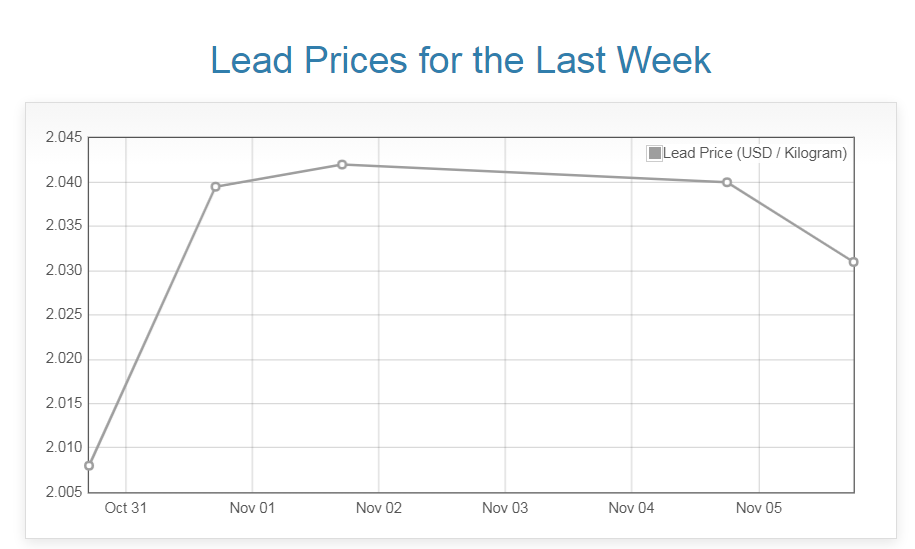Image resolution: width=915 pixels, height=549 pixels.
Task: Click the "Lead Prices for the Last Week" title
Action: (461, 60)
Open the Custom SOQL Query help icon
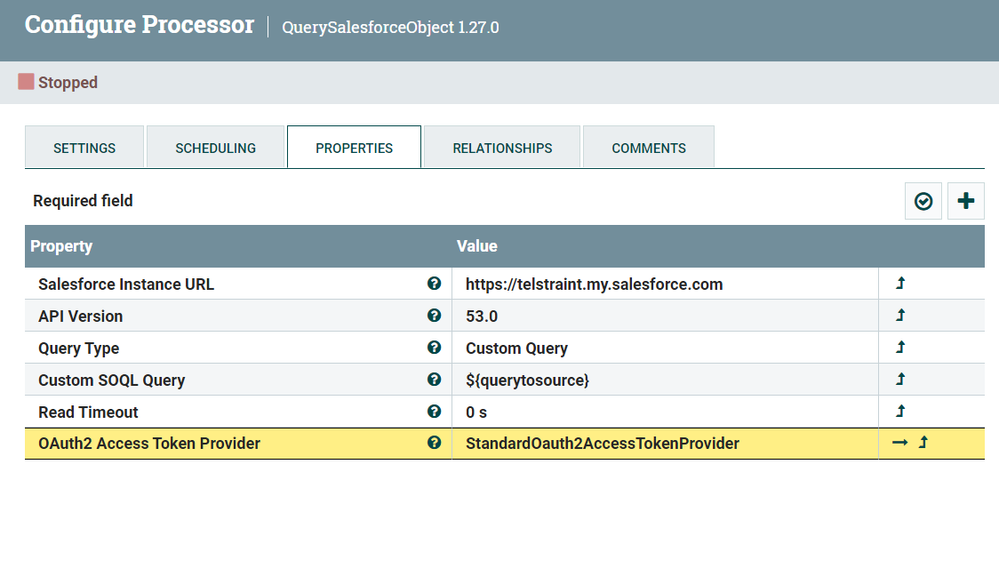This screenshot has width=999, height=569. click(x=434, y=379)
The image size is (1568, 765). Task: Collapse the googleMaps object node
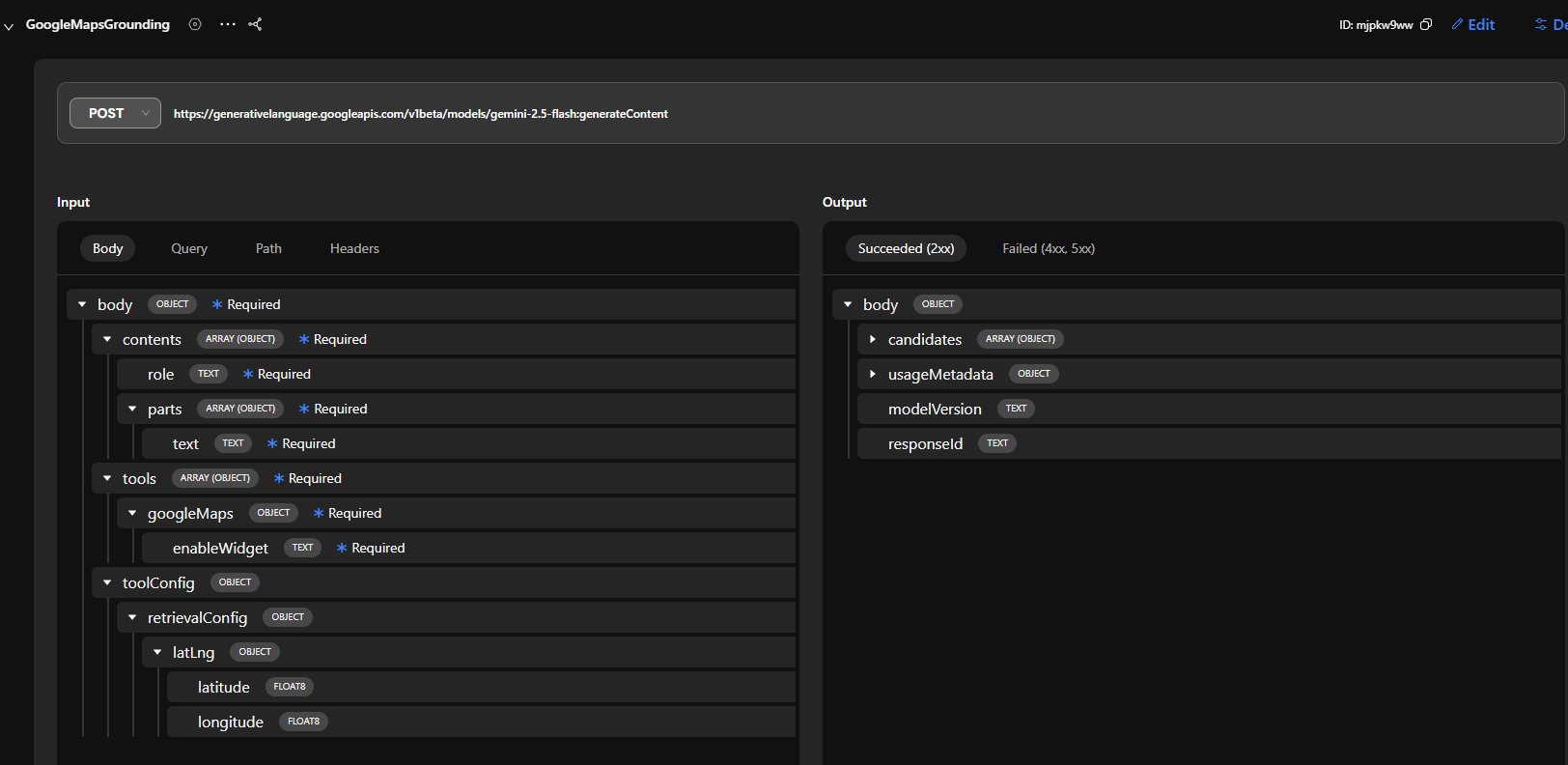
--- --- ---
### What is being asked
Please copy, exactly as written, the lines from the one that contains "Open the Custom SOQL Query help icon" through the end of the records, both ends included. Do not include the pictures.

### Answer box
Open the Custom SOQL Query help icon
This screenshot has width=999, height=569. click(x=434, y=379)
The image size is (1568, 765). Task: Collapse the googleMaps object node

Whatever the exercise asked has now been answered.